■ Task requirements
Starting at the first line of the data below, repeat each line word for word up to and including the line with "Select BMP as screenshot format".

■ Data under study
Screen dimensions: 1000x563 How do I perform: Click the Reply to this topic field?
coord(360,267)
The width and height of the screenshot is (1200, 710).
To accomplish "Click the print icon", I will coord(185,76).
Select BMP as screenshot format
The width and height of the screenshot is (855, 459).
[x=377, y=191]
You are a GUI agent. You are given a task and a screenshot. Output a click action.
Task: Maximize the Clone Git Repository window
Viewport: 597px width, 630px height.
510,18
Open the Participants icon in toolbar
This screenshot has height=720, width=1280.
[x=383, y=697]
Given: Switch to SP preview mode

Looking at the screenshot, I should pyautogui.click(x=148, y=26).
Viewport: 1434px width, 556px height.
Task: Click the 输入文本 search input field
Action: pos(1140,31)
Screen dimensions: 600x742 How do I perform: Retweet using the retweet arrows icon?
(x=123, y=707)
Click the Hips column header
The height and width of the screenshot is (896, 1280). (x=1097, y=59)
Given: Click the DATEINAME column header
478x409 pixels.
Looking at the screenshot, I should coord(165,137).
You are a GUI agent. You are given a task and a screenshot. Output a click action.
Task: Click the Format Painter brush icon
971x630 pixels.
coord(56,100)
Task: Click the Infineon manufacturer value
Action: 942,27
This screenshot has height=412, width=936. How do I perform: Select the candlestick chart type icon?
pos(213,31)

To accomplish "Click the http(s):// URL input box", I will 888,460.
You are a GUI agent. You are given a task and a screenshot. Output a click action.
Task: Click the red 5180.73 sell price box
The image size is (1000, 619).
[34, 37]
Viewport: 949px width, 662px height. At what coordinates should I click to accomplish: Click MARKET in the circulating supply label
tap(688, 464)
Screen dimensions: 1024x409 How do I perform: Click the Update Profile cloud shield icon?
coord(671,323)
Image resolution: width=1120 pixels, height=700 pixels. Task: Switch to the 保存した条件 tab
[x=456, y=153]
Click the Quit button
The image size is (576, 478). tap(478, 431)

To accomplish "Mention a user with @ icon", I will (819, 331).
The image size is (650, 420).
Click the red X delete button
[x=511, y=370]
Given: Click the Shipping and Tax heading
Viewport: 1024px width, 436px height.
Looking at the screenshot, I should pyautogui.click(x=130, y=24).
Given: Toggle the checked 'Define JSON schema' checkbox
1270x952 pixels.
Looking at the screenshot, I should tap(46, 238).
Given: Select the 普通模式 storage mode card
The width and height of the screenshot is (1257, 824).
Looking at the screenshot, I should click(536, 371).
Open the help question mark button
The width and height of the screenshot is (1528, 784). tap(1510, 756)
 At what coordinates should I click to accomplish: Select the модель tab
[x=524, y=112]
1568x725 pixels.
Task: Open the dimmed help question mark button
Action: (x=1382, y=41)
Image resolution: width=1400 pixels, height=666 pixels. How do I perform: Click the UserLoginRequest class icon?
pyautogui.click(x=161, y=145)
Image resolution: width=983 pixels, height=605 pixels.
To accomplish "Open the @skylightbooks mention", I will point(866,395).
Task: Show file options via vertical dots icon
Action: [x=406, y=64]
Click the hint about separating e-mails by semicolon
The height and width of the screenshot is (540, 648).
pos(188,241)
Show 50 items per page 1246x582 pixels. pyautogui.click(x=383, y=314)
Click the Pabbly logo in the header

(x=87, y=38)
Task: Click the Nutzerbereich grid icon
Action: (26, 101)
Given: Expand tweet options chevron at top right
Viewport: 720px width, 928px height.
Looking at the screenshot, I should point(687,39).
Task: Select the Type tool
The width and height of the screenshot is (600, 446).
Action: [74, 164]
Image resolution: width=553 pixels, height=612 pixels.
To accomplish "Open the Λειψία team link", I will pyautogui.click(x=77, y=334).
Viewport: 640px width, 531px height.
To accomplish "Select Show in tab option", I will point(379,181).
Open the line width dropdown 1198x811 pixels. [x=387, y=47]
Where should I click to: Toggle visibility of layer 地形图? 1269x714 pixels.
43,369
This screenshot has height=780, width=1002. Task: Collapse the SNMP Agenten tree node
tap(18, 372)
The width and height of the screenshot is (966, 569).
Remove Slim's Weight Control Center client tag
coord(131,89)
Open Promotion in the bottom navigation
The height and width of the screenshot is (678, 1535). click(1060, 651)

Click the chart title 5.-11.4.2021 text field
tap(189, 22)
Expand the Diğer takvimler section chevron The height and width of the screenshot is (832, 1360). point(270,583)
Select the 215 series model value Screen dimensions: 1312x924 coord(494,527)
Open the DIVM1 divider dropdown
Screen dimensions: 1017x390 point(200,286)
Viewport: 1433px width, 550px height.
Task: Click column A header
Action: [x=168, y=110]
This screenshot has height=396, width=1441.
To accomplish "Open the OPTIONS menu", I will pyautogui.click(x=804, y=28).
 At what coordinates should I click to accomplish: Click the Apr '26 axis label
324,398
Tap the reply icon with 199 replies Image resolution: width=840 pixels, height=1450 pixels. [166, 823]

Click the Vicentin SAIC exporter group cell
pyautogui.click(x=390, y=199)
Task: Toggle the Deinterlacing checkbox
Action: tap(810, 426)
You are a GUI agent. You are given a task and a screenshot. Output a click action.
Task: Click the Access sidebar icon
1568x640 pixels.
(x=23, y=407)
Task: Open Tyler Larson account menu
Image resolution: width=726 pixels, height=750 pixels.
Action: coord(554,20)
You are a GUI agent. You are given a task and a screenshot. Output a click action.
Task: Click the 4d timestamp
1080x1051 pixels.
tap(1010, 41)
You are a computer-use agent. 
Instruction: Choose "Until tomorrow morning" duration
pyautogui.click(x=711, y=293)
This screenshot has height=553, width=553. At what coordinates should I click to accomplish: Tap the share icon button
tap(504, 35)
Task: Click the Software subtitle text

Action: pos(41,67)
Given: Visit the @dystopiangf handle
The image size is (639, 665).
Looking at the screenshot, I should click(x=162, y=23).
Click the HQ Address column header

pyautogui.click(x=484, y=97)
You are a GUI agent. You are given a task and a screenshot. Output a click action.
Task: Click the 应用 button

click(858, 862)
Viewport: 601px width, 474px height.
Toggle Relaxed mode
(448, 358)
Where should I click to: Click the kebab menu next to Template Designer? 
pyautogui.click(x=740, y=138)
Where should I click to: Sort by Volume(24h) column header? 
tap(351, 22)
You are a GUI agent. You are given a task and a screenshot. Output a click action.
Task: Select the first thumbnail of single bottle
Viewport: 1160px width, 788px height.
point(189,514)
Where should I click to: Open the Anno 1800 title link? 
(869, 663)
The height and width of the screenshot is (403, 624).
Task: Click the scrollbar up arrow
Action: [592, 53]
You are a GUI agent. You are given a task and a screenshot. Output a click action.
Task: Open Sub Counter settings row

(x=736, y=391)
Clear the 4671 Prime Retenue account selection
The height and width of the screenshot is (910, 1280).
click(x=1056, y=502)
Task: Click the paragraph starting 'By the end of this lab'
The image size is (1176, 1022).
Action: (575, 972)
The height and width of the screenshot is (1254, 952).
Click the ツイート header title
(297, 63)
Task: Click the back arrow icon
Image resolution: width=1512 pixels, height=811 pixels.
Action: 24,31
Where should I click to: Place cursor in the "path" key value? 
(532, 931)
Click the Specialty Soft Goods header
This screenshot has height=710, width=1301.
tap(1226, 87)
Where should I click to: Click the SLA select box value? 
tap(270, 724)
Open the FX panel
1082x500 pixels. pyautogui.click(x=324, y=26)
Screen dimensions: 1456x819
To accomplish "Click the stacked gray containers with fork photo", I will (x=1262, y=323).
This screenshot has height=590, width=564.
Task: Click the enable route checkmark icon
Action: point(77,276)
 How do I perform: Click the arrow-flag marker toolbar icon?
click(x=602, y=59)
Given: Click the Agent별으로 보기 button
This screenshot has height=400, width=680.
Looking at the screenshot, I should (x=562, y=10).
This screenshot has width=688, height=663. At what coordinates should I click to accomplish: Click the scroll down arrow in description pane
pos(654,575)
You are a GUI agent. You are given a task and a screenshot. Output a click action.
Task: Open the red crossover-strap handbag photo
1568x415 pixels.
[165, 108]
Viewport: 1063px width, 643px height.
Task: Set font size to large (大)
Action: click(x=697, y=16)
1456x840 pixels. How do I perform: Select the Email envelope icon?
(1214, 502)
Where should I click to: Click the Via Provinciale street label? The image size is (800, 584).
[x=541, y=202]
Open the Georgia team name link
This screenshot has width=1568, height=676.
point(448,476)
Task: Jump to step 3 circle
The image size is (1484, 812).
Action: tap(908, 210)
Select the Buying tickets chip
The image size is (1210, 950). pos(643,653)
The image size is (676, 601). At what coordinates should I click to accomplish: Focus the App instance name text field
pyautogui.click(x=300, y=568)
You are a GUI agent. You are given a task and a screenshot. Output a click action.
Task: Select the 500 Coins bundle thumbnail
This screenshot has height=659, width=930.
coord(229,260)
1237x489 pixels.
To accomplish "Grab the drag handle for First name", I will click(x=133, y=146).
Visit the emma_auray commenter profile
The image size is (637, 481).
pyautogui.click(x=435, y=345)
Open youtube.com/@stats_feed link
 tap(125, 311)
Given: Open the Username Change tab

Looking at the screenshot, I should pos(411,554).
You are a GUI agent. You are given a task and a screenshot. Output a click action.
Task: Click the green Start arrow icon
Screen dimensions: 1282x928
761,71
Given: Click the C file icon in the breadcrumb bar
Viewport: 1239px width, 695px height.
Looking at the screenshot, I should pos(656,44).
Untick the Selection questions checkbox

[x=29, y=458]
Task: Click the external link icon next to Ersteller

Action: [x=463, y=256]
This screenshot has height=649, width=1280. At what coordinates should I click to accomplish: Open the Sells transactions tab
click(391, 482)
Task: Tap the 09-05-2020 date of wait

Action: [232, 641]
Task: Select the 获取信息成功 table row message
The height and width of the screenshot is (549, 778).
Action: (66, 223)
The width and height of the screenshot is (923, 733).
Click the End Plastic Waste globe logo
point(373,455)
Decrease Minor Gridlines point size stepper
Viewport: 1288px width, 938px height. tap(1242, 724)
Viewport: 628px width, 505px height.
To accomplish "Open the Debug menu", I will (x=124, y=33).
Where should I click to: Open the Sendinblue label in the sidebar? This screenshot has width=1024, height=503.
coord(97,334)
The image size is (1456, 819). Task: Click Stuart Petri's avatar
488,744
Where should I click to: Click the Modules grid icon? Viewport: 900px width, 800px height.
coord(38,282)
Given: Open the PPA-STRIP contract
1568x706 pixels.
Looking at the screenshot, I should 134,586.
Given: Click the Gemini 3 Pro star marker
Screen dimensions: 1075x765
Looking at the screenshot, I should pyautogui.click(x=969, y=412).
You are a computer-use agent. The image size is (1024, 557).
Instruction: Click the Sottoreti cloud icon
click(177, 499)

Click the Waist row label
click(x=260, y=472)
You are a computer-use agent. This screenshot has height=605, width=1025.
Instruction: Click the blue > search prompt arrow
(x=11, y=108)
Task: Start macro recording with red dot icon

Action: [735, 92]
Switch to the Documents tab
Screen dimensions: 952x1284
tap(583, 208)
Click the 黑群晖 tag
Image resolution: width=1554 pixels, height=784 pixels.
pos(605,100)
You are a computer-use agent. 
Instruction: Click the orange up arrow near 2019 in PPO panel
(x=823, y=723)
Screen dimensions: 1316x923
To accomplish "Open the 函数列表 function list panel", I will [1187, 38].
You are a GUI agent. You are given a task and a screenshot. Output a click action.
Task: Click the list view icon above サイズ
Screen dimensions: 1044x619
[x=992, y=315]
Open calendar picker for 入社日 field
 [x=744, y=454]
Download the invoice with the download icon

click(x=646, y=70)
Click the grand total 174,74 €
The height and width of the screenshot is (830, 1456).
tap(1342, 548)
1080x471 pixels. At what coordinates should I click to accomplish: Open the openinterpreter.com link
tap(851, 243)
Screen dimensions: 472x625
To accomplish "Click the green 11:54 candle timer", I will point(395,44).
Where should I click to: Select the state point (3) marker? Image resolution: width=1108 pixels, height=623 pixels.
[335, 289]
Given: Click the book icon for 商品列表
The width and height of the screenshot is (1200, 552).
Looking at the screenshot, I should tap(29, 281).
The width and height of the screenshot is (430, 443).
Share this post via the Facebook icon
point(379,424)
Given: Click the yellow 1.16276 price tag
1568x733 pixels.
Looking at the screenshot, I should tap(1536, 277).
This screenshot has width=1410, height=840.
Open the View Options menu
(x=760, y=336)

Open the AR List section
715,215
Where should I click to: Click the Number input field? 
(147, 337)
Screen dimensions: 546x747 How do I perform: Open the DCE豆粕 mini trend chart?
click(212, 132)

■ Finished task
Screen dimensions: 1000x563 How do I perform: Click the Reply to this topic field?
coord(360,267)
The width and height of the screenshot is (1200, 710).
To accomplish "Click the print icon", I will coord(185,76).
Select BMP as screenshot format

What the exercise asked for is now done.